(Dataset entries)
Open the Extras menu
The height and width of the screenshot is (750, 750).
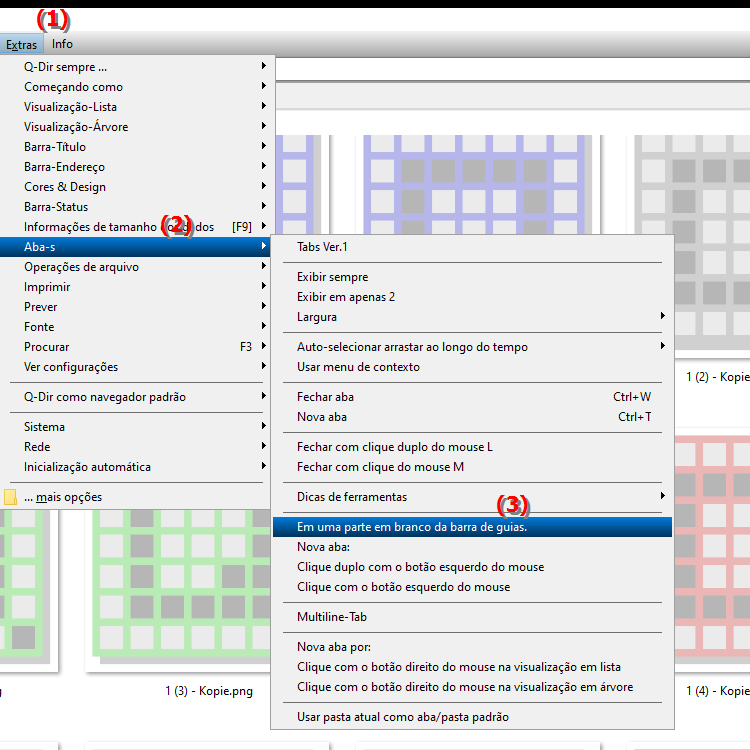coord(21,44)
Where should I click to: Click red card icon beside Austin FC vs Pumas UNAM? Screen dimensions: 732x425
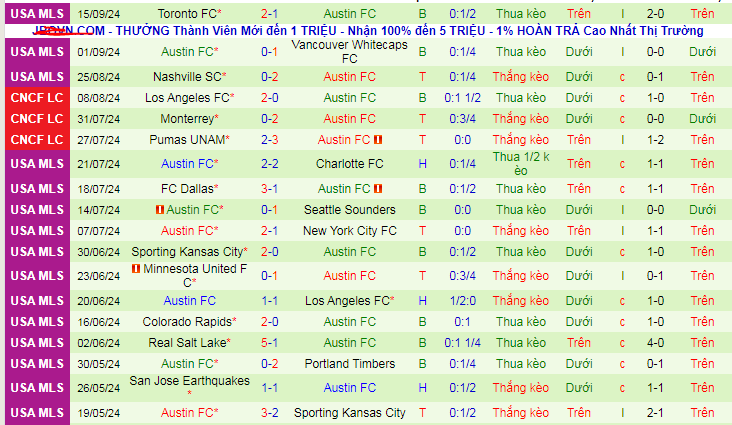point(379,140)
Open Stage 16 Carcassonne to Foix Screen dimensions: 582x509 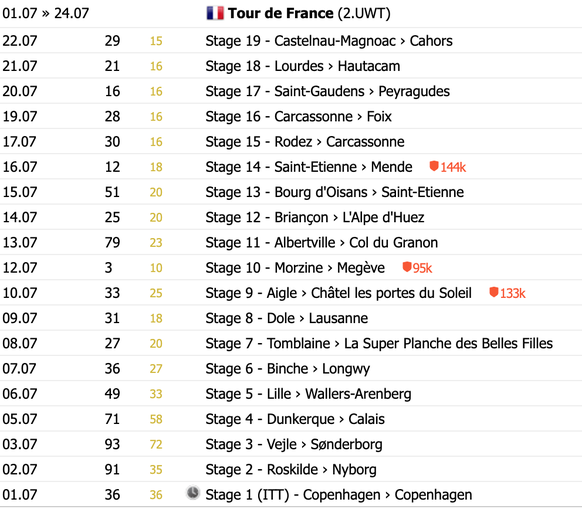(x=298, y=117)

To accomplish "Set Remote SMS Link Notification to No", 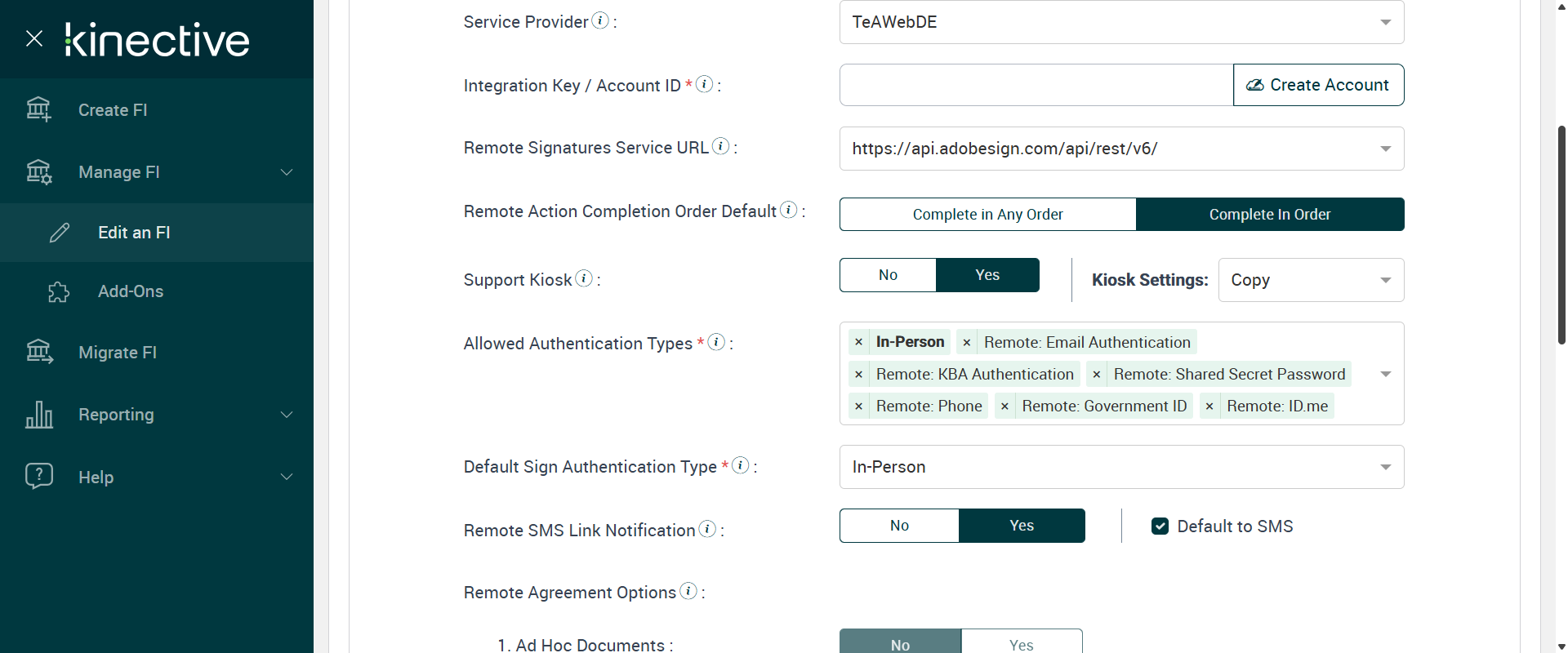I will coord(899,526).
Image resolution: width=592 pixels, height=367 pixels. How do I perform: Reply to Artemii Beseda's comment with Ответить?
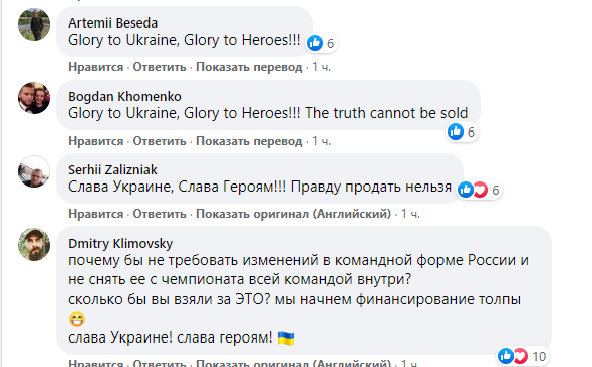pos(159,67)
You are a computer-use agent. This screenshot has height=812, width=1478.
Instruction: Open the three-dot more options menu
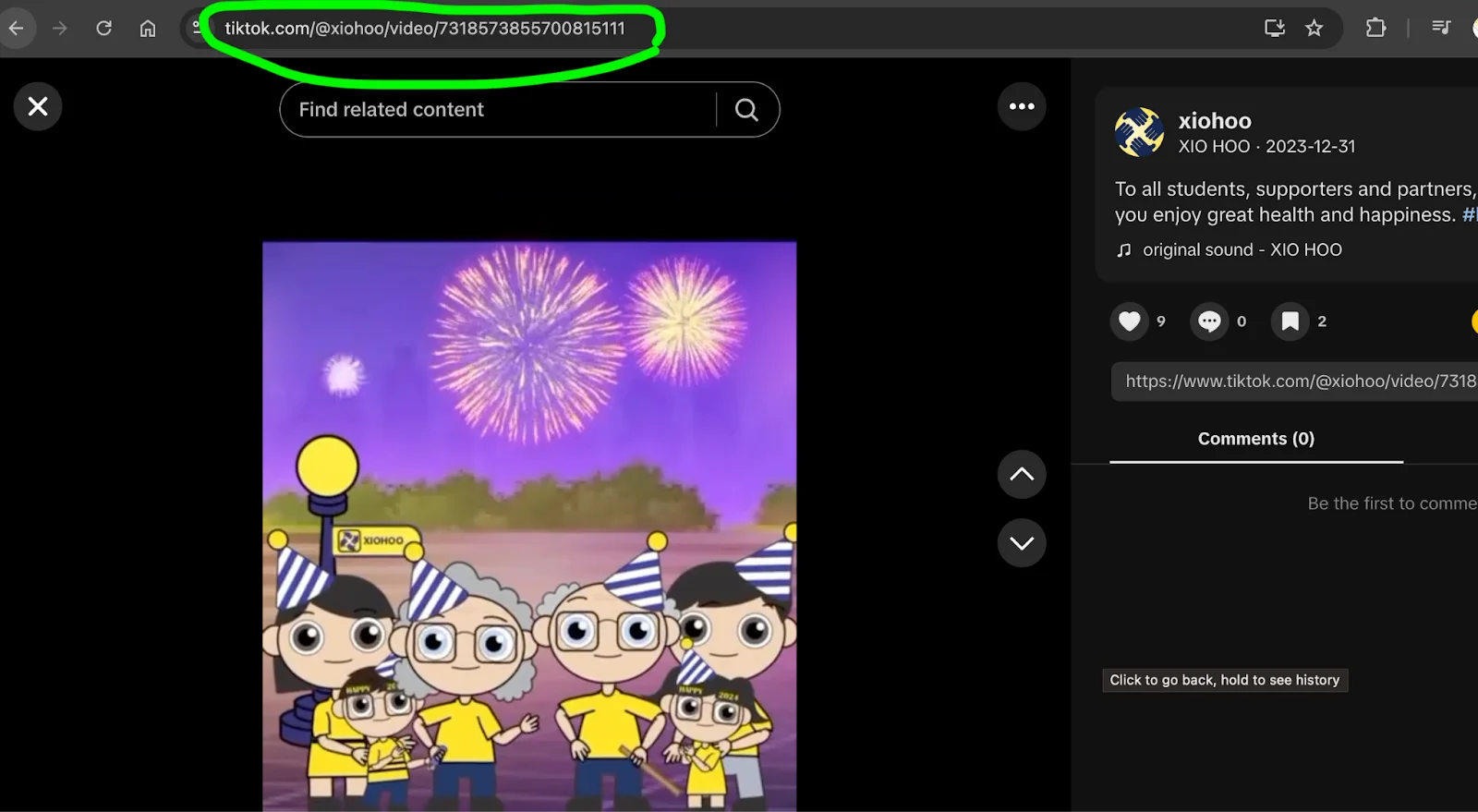(x=1022, y=106)
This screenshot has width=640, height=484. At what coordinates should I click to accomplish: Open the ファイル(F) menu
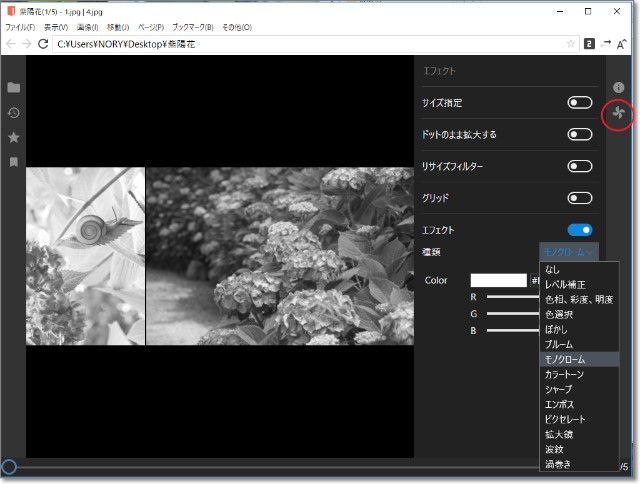click(x=20, y=27)
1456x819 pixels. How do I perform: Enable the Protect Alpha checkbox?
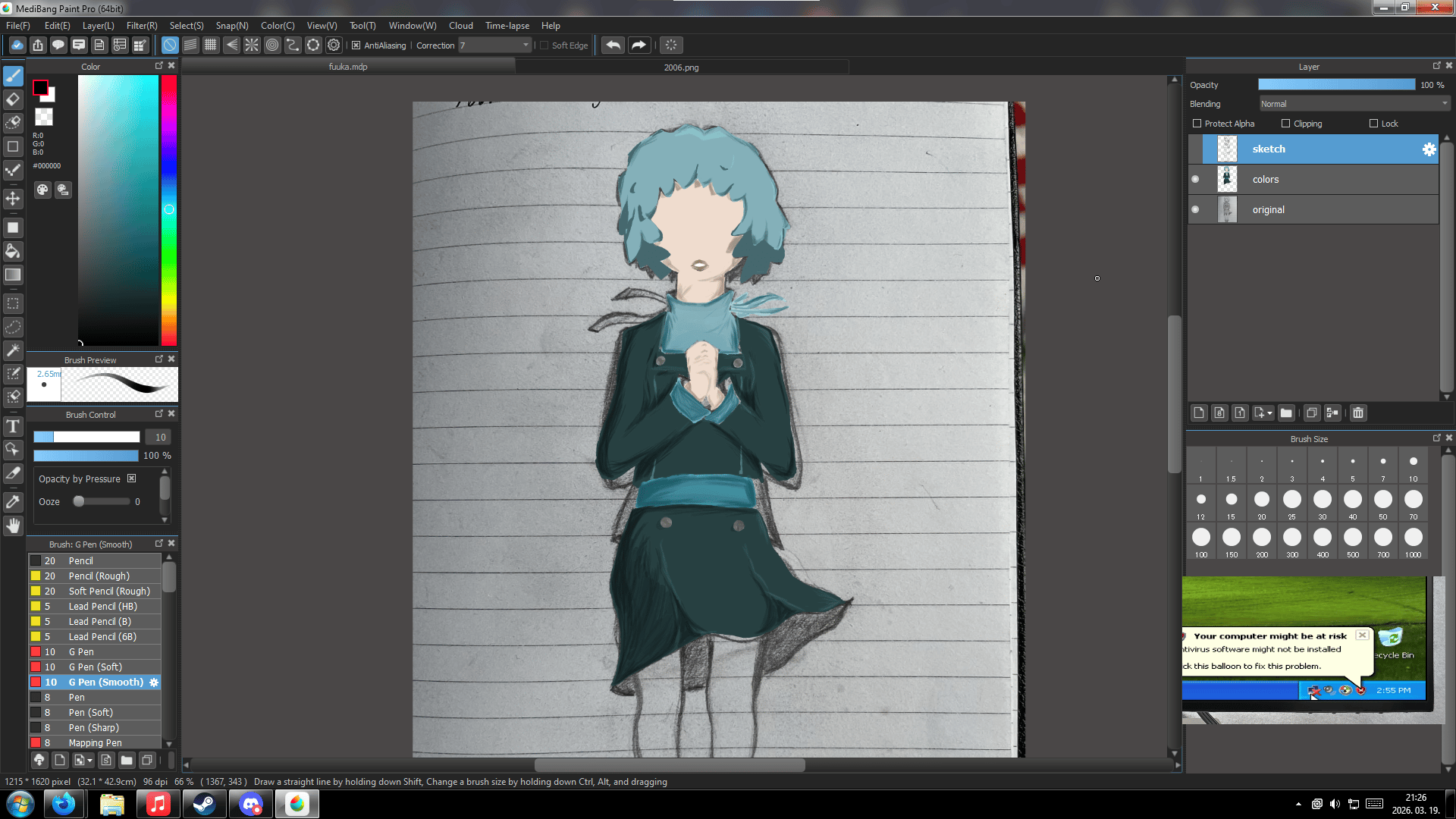1197,124
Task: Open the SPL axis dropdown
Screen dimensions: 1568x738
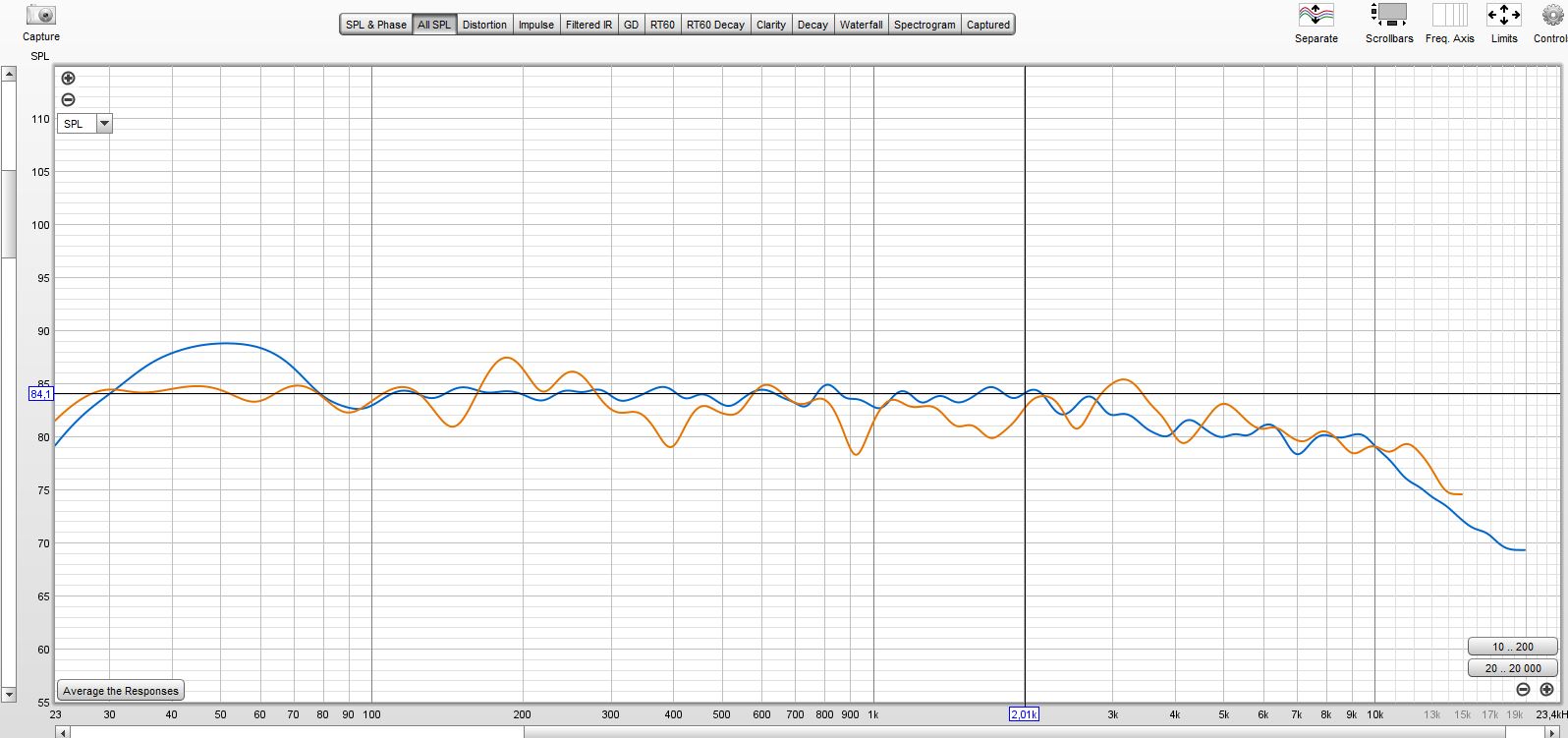Action: point(104,124)
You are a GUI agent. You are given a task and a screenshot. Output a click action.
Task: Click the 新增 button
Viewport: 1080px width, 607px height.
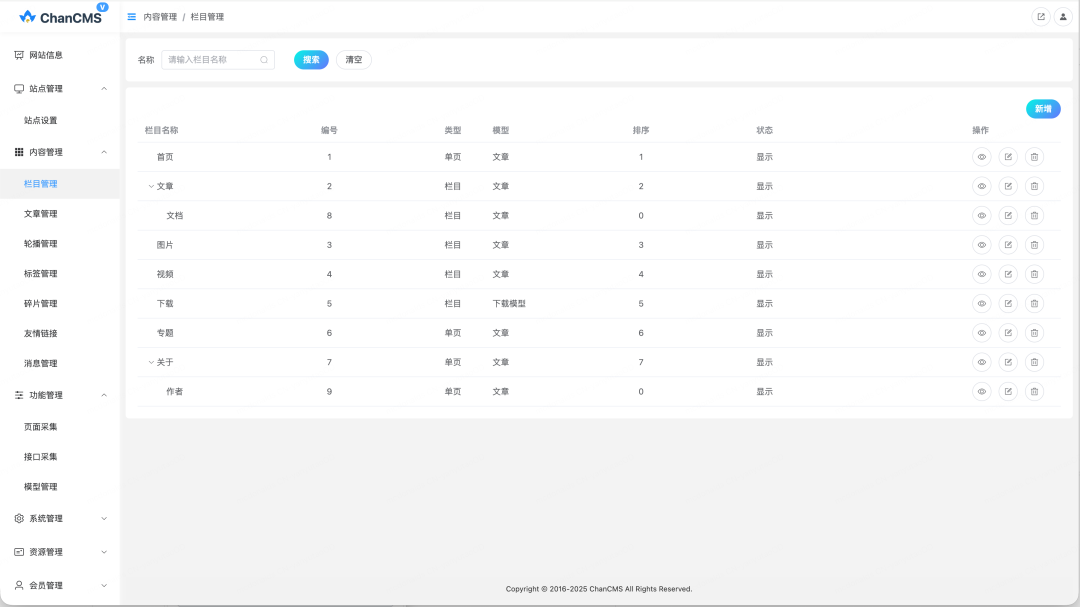coord(1042,109)
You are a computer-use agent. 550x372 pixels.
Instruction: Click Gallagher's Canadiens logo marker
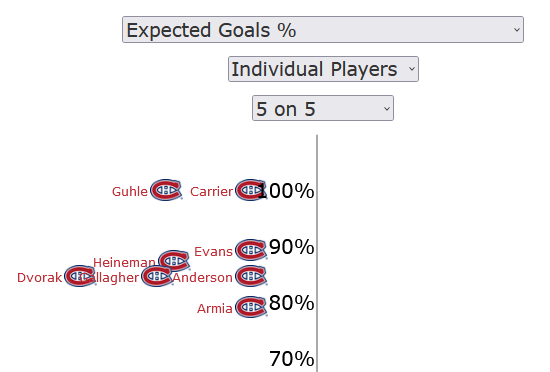pyautogui.click(x=157, y=276)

→ **EXERCISE DESCRIPTION**
From the records above, pull out every line containing the word "agent".

→ **ANSWER TO THIS EXERCISE**
You are a computer-use agent. This screenshot has height=812, width=1478.
You are a GUI agent. You are given a task and a screenshot. Output a click action.
You are a computer-use agent. 550x372 pixels.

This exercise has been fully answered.